*** Opening of Input data ***

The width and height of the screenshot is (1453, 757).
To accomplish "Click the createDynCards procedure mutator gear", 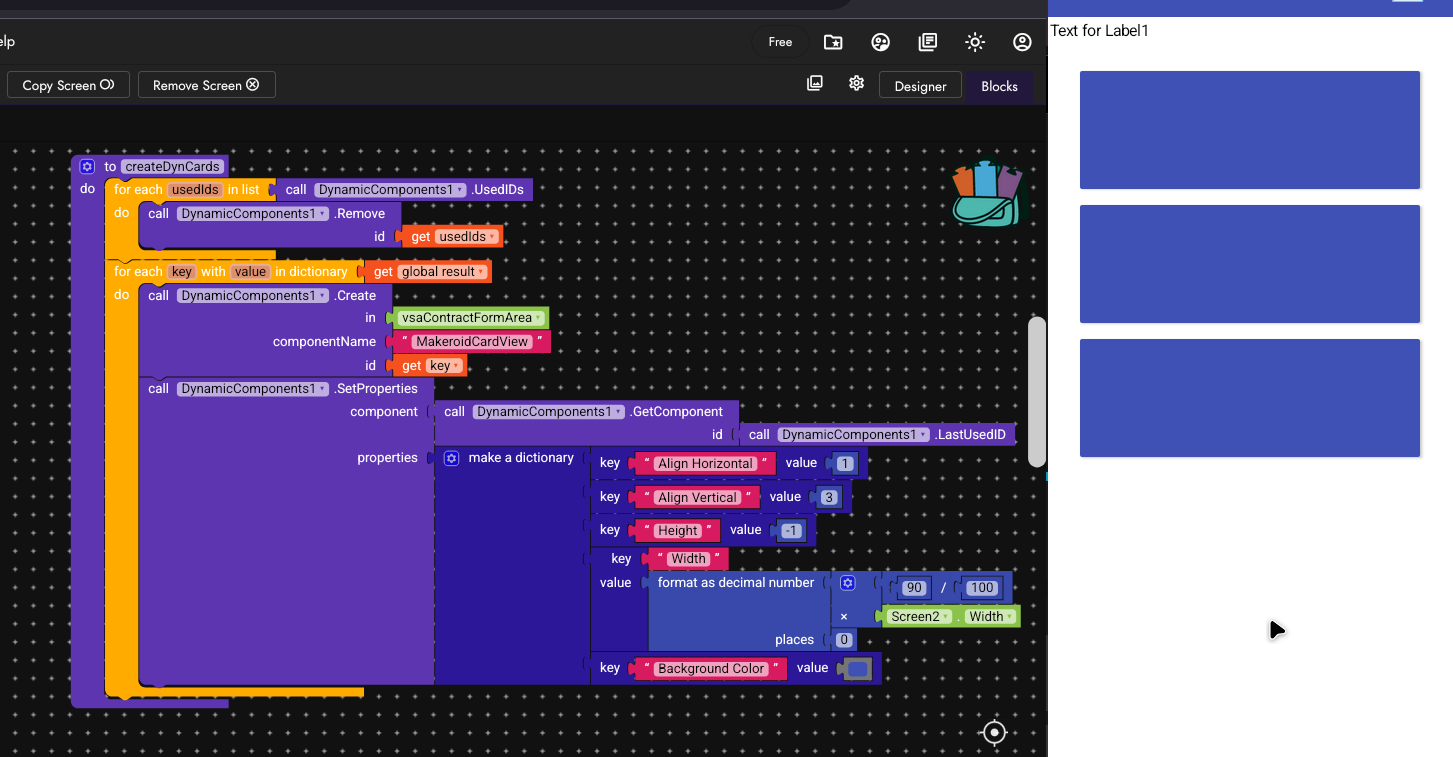I will click(87, 166).
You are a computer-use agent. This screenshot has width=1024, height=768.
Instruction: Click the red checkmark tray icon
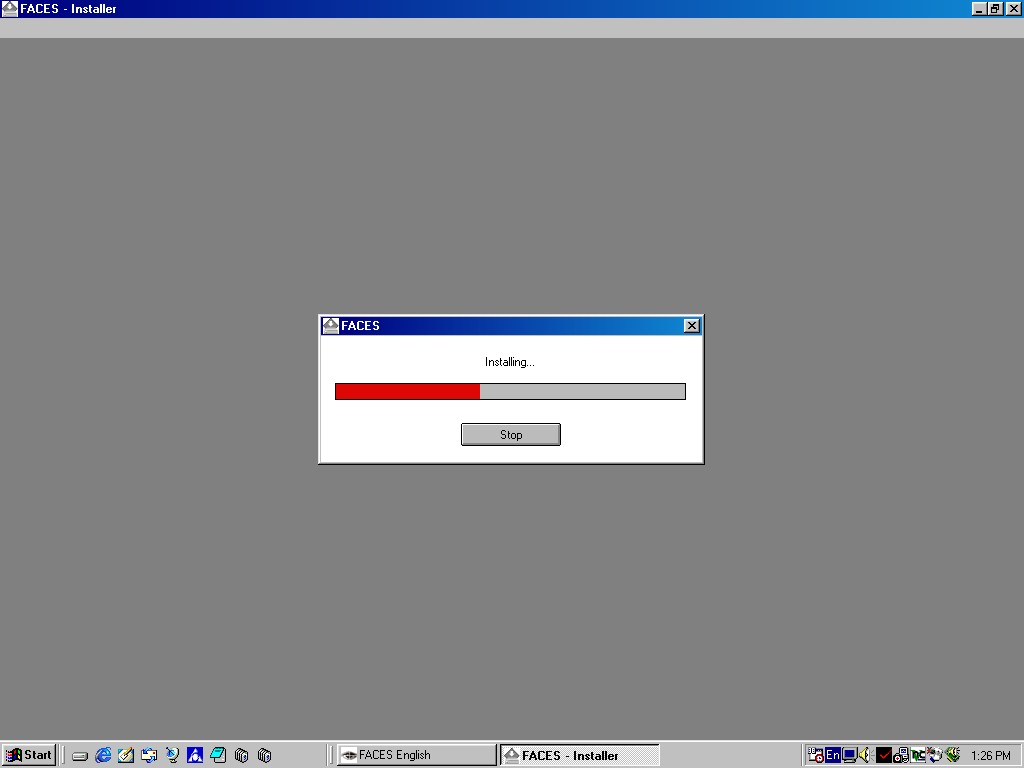click(x=883, y=755)
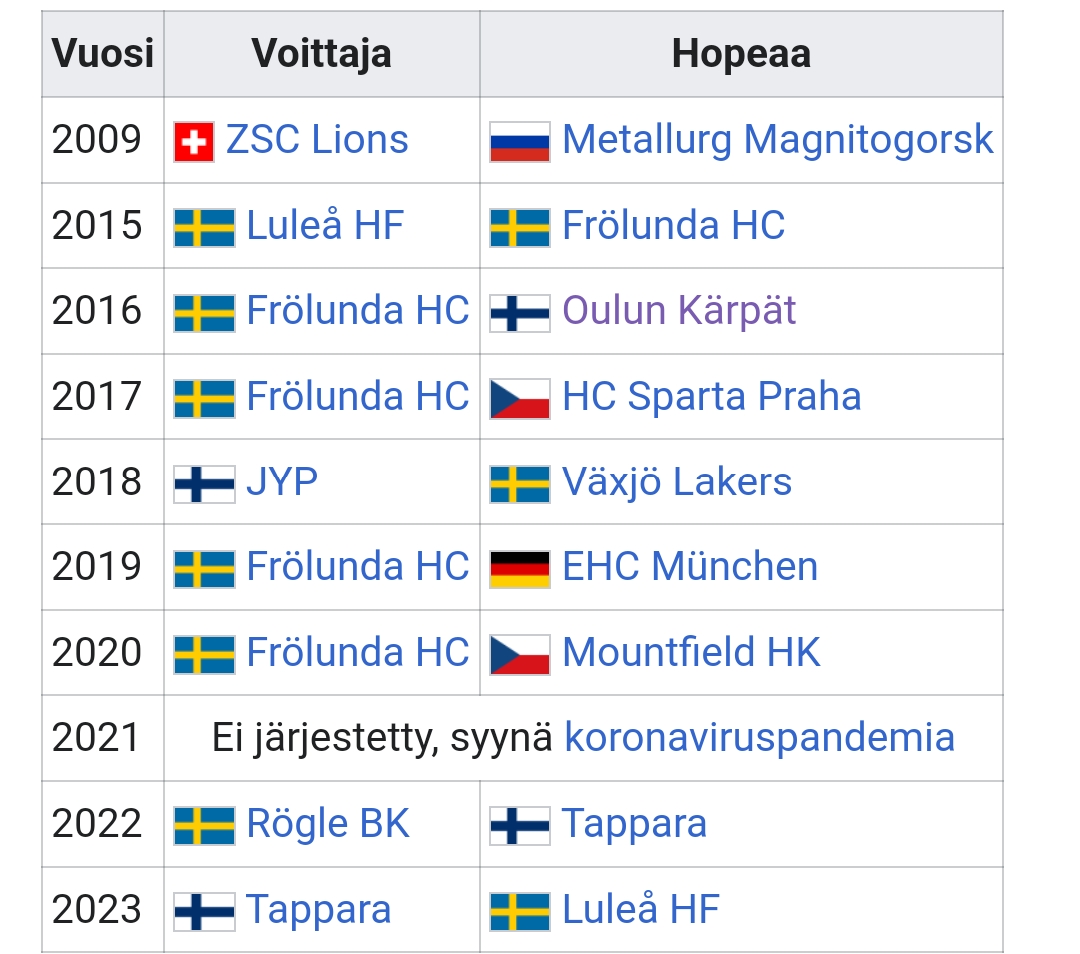The width and height of the screenshot is (1080, 954).
Task: Click the Hopeaa column header
Action: (x=741, y=54)
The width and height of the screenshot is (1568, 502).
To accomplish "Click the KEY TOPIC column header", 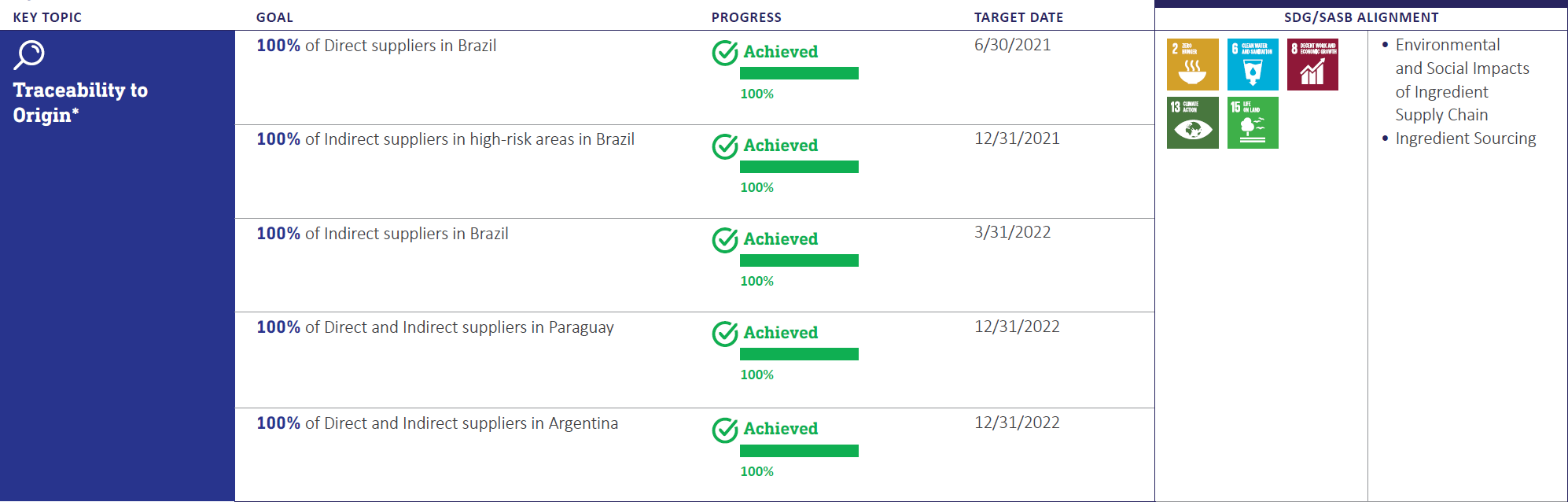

*** Close of Input data ***

**Exercise instructions**
Please set down only the lines from the one containing "Instruction: Click the" through the end of the entries, exactly as they stand, both ends included and with no pictures.

**Exercise solution**
Instruction: Click the red checkmark tray icon
click(x=883, y=755)
The width and height of the screenshot is (1080, 954).
Task: Click the Hopeaa column header
Action: (x=741, y=54)
The width and height of the screenshot is (1568, 502).
To accomplish "Click the KEY TOPIC column header", 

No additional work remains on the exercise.